(Your task) Transcribe exactly the line containing "Task: Open the サポート link in header" and the remaining lines of the listing below, through the very last.

BEGIN Data

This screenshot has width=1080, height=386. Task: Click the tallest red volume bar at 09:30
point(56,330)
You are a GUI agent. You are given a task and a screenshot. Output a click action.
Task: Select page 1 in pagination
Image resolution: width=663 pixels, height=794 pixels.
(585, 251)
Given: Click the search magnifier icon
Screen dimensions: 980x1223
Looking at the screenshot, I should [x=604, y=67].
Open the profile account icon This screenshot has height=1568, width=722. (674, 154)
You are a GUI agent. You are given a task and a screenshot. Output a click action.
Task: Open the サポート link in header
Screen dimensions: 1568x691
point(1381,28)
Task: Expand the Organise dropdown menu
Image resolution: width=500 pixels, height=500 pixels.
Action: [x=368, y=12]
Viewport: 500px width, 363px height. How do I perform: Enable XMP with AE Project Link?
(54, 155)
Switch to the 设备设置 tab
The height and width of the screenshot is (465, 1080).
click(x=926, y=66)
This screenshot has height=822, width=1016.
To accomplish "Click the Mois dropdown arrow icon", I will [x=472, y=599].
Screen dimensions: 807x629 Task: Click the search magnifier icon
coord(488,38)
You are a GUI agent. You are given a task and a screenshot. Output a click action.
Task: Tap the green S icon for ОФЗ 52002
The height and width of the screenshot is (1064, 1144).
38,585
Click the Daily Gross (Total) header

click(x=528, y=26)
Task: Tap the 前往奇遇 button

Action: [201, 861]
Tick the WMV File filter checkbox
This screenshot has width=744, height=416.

END Data

(Answer to the exercise)
Task: Open the サポート link in header
Screen dimensions: 1568x691
point(1381,28)
Task: Expand the Organise dropdown menu
Image resolution: width=500 pixels, height=500 pixels.
Action: [x=368, y=12]
Viewport: 500px width, 363px height. How do I perform: Enable XMP with AE Project Link?
(54, 155)
Switch to the 设备设置 tab
The height and width of the screenshot is (465, 1080).
click(x=926, y=66)
This screenshot has height=822, width=1016.
To accomplish "Click the Mois dropdown arrow icon", I will [x=472, y=599].
Screen dimensions: 807x629 Task: Click the search magnifier icon
coord(488,38)
You are a GUI agent. You are given a task and a screenshot. Output a click action.
Task: Tap the green S icon for ОФЗ 52002
The height and width of the screenshot is (1064, 1144).
38,585
Click the Daily Gross (Total) header

click(x=528, y=26)
Task: Tap the 前往奇遇 button

Action: [201, 861]
Tick the WMV File filter checkbox
This screenshot has width=744, height=416.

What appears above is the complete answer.